====== RECORDS FOR THE TASK
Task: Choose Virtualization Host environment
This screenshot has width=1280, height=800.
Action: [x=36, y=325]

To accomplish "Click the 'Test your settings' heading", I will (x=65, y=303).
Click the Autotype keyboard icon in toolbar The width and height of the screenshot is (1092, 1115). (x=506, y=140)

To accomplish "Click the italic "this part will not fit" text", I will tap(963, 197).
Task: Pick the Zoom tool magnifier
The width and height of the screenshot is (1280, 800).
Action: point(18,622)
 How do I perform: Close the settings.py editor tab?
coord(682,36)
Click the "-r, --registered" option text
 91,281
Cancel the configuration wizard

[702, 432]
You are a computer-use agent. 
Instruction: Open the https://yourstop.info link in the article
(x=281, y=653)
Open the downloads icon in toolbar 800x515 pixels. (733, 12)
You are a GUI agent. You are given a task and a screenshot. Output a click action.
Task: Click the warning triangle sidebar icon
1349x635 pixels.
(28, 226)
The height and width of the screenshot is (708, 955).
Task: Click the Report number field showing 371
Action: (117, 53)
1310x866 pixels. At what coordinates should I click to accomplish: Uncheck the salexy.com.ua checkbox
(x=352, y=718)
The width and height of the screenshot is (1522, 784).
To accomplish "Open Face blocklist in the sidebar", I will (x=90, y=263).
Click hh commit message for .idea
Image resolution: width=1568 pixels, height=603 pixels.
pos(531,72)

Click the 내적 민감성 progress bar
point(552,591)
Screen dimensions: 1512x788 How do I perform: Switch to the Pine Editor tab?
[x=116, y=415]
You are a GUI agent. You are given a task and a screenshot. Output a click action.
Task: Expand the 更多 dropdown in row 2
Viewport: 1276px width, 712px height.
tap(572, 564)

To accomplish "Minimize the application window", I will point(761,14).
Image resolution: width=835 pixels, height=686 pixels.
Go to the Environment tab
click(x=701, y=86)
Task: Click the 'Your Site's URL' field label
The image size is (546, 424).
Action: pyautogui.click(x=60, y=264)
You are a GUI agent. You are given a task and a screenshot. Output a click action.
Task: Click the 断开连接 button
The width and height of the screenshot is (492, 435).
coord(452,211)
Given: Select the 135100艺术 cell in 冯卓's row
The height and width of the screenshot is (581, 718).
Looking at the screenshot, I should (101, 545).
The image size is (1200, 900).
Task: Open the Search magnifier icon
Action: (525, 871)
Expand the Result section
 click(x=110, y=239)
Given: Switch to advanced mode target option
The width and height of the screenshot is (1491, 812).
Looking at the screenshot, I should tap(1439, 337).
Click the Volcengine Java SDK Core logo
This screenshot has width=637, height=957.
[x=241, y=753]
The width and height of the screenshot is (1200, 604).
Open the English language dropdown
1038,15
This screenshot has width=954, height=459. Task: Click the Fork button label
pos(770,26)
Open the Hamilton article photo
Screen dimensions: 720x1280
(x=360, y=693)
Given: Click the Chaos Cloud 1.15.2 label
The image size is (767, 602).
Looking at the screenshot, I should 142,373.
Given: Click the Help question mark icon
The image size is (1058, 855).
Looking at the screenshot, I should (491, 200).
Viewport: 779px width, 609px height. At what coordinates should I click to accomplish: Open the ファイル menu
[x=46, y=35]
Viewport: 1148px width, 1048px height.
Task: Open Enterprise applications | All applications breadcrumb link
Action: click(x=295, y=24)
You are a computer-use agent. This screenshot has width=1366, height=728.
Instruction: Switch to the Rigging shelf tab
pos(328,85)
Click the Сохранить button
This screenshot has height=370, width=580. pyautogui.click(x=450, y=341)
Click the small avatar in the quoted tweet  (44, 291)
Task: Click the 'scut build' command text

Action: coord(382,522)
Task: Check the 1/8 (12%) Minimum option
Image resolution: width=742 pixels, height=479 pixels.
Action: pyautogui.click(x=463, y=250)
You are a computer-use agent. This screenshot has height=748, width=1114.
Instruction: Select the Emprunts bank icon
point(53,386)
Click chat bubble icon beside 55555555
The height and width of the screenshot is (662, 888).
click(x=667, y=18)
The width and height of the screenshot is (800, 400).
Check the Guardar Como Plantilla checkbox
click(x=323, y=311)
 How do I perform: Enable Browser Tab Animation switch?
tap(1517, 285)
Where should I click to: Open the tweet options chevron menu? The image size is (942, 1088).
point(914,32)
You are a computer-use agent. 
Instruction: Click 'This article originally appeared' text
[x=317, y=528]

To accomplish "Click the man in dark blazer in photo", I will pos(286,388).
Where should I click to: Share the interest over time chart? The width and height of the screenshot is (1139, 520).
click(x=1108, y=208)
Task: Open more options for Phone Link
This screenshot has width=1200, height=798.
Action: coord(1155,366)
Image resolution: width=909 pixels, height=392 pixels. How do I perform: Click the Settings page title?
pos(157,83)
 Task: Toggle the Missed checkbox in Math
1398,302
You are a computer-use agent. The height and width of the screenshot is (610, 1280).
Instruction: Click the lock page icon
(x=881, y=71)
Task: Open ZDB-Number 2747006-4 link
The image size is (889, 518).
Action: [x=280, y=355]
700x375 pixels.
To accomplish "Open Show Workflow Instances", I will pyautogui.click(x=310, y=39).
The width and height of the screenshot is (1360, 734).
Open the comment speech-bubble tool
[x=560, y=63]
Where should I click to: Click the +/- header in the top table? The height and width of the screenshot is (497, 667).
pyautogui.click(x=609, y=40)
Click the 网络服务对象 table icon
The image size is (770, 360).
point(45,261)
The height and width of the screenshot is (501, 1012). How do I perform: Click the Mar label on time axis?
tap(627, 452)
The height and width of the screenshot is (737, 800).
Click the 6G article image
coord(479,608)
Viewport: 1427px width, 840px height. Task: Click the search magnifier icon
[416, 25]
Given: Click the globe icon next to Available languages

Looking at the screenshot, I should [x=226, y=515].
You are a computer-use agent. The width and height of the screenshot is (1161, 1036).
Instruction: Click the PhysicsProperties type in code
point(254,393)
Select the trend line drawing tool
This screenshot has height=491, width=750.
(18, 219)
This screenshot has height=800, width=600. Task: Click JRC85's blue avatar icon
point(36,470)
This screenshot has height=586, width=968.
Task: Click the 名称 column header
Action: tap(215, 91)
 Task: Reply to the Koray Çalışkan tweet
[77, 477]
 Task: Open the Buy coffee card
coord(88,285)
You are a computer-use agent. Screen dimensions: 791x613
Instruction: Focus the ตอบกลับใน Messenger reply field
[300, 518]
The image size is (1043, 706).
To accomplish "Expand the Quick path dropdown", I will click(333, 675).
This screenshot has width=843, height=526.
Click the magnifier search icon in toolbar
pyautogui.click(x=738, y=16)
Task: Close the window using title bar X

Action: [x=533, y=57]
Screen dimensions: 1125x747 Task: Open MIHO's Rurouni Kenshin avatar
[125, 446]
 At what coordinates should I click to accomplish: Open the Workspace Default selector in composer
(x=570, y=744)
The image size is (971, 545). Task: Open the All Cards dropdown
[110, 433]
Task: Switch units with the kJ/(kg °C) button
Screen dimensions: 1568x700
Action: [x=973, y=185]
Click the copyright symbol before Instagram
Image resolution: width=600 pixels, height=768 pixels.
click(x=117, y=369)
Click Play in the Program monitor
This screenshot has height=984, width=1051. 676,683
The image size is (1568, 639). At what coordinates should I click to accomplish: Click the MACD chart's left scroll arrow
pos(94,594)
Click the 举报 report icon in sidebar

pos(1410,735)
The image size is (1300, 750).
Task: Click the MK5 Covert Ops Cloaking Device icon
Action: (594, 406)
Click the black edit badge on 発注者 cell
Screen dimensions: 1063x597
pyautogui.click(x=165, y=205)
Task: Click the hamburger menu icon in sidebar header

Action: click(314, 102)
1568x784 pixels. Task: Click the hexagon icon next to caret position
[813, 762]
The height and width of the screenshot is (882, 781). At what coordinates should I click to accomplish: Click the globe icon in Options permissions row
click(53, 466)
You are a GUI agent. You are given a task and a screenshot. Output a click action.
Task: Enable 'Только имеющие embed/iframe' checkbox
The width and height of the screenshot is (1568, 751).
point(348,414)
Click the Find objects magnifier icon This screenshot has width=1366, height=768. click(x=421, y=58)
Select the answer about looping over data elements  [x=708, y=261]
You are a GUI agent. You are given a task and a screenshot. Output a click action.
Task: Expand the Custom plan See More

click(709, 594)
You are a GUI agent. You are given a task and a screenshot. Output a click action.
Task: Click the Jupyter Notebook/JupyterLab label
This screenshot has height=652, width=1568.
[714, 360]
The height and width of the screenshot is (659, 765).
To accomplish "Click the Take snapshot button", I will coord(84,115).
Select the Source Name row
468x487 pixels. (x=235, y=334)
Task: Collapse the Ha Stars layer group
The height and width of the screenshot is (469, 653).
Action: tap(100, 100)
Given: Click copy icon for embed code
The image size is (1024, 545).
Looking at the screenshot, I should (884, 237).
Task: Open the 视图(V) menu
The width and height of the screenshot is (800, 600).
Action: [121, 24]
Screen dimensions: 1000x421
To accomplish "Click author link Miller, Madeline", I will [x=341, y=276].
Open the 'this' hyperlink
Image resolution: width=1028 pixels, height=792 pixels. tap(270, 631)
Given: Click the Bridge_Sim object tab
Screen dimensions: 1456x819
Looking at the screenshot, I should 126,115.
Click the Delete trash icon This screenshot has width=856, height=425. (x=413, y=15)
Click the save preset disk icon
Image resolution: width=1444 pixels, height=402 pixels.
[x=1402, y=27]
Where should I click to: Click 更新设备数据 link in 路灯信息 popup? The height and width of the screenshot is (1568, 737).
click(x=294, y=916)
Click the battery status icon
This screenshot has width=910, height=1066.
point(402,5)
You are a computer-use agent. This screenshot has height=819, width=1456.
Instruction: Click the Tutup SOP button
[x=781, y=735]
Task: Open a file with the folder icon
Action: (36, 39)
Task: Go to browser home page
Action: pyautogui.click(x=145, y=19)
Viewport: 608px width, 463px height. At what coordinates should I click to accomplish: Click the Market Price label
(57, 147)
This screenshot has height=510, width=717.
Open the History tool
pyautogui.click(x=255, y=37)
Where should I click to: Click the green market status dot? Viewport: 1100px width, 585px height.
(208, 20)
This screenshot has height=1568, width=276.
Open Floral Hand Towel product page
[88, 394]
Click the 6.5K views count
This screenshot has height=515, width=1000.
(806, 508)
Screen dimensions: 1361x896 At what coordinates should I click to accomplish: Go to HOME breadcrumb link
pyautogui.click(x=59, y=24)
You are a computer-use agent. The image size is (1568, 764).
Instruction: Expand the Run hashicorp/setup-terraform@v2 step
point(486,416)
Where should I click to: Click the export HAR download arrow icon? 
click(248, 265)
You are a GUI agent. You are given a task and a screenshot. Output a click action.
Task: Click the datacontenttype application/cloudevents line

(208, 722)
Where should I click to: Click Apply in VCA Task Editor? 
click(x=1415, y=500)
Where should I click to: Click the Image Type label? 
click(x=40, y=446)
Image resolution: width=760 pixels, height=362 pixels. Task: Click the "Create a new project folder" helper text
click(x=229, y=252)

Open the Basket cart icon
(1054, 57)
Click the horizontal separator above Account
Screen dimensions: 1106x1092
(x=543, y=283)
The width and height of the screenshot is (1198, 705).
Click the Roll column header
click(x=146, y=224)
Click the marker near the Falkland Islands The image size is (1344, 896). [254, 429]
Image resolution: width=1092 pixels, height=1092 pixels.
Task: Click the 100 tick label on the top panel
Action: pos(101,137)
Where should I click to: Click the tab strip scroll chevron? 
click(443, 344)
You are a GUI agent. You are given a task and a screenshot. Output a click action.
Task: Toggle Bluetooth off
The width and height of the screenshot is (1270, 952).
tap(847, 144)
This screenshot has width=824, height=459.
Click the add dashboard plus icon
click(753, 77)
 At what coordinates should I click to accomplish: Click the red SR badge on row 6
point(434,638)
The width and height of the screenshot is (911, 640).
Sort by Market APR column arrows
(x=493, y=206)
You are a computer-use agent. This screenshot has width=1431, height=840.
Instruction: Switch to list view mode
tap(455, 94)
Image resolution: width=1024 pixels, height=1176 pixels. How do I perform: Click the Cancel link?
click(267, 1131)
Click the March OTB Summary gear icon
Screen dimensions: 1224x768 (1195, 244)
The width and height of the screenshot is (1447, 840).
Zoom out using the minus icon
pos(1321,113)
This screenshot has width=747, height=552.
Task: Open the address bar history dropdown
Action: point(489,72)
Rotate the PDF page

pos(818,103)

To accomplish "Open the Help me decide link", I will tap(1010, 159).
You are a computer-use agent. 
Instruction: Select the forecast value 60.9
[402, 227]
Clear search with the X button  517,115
============
TASK GOAL =>
All lines above from the one with "The width and height of the screenshot is (800, 600)." to the one with "This screenshot has height=1568, width=276.", inclusive, should be copied exactly, and no other lines.

RESULT =>
The width and height of the screenshot is (800, 600).
Action: [121, 24]
Screen dimensions: 1000x421
To accomplish "Click author link Miller, Madeline", I will [x=341, y=276].
Open the 'this' hyperlink
Image resolution: width=1028 pixels, height=792 pixels. tap(270, 631)
Given: Click the Bridge_Sim object tab
Screen dimensions: 1456x819
Looking at the screenshot, I should 126,115.
Click the Delete trash icon This screenshot has width=856, height=425. (x=413, y=15)
Click the save preset disk icon
Image resolution: width=1444 pixels, height=402 pixels.
[x=1402, y=27]
Where should I click to: Click 更新设备数据 link in 路灯信息 popup? The height and width of the screenshot is (1568, 737).
click(x=294, y=916)
Click the battery status icon
This screenshot has width=910, height=1066.
point(402,5)
You are a computer-use agent. This screenshot has height=819, width=1456.
Instruction: Click the Tutup SOP button
[x=781, y=735]
Task: Open a file with the folder icon
Action: (36, 39)
Task: Go to browser home page
Action: pyautogui.click(x=145, y=19)
Viewport: 608px width, 463px height. At what coordinates should I click to accomplish: Click the Market Price label
(57, 147)
This screenshot has height=510, width=717.
Open the History tool
pyautogui.click(x=255, y=37)
Where should I click to: Click the green market status dot? Viewport: 1100px width, 585px height.
(208, 20)
This screenshot has height=1568, width=276.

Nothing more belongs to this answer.